The Peronista period had a deep impact on the Argentine Jewish community. Perón, in the style of famed Latin American caudillos, was not above the cynical and heavy-handed use of anti-Semitism to his own political and financial ends; Perón’s occasional anti-Semitism, in turn, echoed long-standing patterns of the discrimination Jews have repeatedly experienced as part of the process of their interaction with larger, non-Jewish societies. Nevertheless, Jews did very well under Perón, especially the petite bourgeoisie to whom Perón turned in his efforts to break the economic hold of the oligarchs and capitalists who opposed him. He was unquestionably very responsive to critical Jewish institutions and the media, and his wife Evita had strong ties to Jewish commercial and financial interests.
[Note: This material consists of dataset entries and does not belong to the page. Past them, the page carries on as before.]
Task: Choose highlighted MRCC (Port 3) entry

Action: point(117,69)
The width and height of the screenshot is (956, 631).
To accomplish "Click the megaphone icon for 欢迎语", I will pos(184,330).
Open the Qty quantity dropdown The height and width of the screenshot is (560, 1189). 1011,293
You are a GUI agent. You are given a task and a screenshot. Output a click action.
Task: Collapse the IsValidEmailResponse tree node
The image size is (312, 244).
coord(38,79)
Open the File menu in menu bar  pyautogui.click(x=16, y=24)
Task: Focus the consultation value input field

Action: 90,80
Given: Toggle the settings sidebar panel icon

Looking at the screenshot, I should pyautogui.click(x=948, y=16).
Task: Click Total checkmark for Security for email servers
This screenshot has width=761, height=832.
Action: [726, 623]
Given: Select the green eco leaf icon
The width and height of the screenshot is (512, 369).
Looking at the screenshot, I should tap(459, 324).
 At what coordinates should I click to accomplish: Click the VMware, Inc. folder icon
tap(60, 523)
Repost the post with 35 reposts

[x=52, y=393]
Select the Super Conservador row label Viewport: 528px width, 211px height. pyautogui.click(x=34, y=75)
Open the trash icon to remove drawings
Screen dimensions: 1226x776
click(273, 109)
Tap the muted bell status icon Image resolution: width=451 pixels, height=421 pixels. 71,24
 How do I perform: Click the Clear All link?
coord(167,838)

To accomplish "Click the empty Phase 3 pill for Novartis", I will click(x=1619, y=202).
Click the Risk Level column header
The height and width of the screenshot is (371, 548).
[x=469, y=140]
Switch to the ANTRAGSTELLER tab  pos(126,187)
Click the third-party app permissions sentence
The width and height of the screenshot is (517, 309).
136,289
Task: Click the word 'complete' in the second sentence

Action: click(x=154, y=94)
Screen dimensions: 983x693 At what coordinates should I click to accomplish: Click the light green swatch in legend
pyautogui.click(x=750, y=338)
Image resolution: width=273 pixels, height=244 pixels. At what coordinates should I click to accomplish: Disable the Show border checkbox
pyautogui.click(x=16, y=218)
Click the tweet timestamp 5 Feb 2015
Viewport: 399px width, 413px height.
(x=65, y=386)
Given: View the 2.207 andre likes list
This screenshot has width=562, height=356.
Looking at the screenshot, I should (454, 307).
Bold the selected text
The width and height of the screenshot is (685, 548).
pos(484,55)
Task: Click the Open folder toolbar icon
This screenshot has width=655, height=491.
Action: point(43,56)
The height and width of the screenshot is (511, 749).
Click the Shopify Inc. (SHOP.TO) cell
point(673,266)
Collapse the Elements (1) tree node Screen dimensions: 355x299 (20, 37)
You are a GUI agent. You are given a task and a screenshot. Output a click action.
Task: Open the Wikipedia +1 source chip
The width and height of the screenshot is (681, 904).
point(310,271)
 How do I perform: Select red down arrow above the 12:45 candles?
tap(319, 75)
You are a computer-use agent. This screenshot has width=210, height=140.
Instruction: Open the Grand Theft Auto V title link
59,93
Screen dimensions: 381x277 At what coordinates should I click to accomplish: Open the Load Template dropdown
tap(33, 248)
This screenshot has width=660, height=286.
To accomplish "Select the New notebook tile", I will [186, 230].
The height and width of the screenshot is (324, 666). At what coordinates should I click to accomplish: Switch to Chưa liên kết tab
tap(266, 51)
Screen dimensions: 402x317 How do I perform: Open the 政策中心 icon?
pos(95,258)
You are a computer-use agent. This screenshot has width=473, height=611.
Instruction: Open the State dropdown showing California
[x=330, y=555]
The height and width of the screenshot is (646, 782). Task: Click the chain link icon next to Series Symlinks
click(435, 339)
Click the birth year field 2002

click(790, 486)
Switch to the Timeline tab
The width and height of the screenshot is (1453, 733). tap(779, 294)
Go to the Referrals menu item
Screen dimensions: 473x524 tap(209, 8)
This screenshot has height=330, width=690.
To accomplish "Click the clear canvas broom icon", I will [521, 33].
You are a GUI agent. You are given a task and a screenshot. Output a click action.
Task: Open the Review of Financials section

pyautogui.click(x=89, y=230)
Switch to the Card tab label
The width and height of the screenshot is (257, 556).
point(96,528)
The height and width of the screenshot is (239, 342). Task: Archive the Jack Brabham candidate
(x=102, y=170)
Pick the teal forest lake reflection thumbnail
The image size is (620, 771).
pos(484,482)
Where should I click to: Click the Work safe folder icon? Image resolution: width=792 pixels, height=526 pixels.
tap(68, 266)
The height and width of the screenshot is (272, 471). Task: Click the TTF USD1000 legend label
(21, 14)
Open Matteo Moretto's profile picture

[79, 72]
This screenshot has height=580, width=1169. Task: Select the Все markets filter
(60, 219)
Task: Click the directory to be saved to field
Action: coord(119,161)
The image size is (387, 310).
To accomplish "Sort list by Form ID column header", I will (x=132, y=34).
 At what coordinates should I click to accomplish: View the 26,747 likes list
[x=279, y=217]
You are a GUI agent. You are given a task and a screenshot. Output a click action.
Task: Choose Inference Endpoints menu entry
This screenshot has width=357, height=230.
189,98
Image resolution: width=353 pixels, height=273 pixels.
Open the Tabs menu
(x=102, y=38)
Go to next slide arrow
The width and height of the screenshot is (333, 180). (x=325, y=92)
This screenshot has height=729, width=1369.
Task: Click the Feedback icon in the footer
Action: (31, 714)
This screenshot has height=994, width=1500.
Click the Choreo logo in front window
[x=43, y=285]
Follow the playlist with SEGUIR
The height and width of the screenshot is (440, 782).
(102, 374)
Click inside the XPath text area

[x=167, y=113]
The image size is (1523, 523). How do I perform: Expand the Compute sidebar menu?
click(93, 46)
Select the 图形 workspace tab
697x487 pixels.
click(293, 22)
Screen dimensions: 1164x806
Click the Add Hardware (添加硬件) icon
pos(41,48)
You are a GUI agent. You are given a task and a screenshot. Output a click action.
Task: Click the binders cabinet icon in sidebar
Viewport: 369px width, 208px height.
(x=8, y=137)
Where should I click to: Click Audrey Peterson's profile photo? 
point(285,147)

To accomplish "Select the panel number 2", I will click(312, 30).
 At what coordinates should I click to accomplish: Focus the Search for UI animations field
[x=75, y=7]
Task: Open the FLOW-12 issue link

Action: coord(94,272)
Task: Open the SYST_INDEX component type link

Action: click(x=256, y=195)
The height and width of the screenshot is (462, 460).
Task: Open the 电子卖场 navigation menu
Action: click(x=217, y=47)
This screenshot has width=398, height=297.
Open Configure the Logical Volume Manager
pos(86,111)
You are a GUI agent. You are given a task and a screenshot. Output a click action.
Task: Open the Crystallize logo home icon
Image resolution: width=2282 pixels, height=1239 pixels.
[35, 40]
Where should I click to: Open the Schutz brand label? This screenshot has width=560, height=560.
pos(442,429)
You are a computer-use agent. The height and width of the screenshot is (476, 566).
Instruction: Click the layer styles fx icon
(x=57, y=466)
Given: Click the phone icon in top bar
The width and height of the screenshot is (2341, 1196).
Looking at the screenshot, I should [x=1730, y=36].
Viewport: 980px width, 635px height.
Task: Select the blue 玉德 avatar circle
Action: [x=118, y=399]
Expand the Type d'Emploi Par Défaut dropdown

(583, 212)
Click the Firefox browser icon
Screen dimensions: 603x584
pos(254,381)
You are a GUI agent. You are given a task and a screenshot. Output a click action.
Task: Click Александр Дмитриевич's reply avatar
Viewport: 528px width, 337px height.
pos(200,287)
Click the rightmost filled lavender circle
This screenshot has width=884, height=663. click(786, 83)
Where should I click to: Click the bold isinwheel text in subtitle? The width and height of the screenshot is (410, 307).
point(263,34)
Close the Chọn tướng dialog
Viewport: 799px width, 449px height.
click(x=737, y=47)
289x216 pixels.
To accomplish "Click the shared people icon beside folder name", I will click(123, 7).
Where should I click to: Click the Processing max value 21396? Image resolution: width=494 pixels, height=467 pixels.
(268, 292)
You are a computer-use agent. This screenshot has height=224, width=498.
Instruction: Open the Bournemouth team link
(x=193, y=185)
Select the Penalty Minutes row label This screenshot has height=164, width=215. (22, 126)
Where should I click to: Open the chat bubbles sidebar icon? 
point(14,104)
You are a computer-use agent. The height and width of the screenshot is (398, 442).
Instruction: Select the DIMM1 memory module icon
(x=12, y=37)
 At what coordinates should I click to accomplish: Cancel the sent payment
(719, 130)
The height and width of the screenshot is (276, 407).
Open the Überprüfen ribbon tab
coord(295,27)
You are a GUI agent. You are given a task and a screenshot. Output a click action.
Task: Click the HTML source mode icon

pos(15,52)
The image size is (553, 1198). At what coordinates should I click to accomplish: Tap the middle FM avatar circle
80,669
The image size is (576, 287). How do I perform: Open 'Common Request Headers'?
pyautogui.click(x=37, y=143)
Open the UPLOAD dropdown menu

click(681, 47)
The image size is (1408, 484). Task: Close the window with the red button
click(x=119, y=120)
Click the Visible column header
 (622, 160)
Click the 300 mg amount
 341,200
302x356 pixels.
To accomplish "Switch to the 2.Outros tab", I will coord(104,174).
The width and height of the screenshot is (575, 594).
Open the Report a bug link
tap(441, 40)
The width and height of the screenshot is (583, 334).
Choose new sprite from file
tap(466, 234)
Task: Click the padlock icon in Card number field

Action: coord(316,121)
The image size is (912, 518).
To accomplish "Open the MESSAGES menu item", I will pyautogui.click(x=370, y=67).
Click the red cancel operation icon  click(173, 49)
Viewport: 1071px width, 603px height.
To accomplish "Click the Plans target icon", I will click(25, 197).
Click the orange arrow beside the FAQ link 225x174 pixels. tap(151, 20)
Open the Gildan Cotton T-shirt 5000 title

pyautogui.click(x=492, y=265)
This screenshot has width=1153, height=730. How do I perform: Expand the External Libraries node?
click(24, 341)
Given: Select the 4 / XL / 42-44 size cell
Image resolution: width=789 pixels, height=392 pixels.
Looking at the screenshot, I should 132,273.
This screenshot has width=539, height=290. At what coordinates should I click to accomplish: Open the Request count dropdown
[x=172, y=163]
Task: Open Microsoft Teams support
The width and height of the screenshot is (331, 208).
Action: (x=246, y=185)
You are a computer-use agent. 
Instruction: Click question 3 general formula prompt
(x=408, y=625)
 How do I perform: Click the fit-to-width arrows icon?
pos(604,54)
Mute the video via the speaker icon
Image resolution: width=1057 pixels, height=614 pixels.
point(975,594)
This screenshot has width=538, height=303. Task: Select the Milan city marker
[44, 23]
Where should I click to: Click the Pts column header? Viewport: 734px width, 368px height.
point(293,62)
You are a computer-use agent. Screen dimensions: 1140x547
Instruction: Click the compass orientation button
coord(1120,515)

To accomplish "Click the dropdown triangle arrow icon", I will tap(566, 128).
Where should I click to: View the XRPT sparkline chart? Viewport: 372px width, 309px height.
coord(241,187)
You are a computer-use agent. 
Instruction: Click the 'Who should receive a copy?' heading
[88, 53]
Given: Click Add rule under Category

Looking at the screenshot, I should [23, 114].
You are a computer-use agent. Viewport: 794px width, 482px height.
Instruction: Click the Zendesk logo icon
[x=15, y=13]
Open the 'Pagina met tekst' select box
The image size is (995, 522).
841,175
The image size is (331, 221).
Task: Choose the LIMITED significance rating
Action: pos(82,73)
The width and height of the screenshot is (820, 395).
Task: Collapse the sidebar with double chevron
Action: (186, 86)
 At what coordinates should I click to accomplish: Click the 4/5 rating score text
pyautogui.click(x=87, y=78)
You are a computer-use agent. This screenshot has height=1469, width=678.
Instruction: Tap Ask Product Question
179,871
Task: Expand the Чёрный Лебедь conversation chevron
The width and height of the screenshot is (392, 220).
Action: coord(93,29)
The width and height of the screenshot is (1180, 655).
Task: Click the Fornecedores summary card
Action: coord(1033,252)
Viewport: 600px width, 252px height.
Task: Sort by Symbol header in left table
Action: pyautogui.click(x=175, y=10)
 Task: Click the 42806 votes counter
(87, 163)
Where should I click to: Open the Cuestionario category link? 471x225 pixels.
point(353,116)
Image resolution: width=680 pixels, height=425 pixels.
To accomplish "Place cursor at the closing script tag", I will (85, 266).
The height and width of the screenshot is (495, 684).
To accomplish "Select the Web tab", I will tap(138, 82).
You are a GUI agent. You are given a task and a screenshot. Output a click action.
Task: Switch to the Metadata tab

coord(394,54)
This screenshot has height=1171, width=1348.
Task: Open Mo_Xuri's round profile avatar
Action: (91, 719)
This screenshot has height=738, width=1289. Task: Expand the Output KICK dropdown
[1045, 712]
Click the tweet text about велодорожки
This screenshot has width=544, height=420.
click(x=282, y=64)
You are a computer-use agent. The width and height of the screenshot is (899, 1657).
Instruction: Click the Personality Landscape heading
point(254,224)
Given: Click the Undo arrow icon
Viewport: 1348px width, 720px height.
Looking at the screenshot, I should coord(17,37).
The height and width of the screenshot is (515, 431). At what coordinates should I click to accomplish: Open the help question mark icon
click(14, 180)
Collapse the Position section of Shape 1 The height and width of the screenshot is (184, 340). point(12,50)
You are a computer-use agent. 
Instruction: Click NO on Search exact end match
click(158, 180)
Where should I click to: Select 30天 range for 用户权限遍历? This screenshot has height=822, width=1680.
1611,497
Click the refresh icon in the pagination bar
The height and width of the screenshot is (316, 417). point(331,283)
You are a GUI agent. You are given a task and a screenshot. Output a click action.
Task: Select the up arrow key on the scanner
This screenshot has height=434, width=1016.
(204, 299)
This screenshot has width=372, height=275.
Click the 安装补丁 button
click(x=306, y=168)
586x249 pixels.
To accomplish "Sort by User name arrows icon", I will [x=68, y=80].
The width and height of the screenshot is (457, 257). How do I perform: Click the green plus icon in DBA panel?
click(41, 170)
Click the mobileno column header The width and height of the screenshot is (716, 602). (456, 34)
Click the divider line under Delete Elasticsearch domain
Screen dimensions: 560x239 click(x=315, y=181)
Her 1951 autobiography, La razón de mivida (The Reason for My Life), a piece of propaganda for the Peronista cause was brought out by a Jewish publisher, Peuser, one of the many publishing operations in the country also led by Jews.
Although Jews gained steadily in most sectors of politics, economics, and culture in the early part of the twentieth century, they did suffer reversals from the fascist-inspired military regimes of the 1930s and 1940s. There, it was a welcome relief when Perón demonstrated that he had use for their support in return for a new institutional acceptance. However, with the neofascist regimes that came to power beginning in 1967, Jews, interpreted as Christ-killers, unwholesome outsiders, and progenitors of iconoclastic threats to ordered society such as Marx, Freud, and Einstein, were routinely persecuted and often singled out for "special attention" in the torture chambers. Many Jews left Argentina during this period also, particularly those who had professional or technical skills that were marketable abroad. With the return to constitutional democracy in 1983, Jews begin to become part of the mainstream of Argentine society in a way in which they never had before, occupying many positions of authority and influence, often to the perceived detriment of Jewish communal interests. Jews played a heavy role in the government of the so-called Syrian-Lebanese president, Carlos Menem, in the 1990s, and saw worse institutional violence than during the dictatorship, with the still unsolved bombings of the Israel Embassy in 1992, with over two dozen deaths, and the bombing of the headquarters of the AMIA, the Argentine-Israelite Mutual Aide Society, in 1994, with over a hundred deaths. (The AMIA has been rebuilt on the same location but with far greater security, while the site of the Embassy—the latter relocated to a more secure site in an outlying neighborhood of the city—is now a small memorial park.) It, therefore, remains ambiguous the extent to which these bombings were the result of internal anti-Semitism and the extent to which foreign agents were responsible. The bombings are such a part of the cultural imaginary of Jewish Argentina precisely because this ambiguity remains unresolved.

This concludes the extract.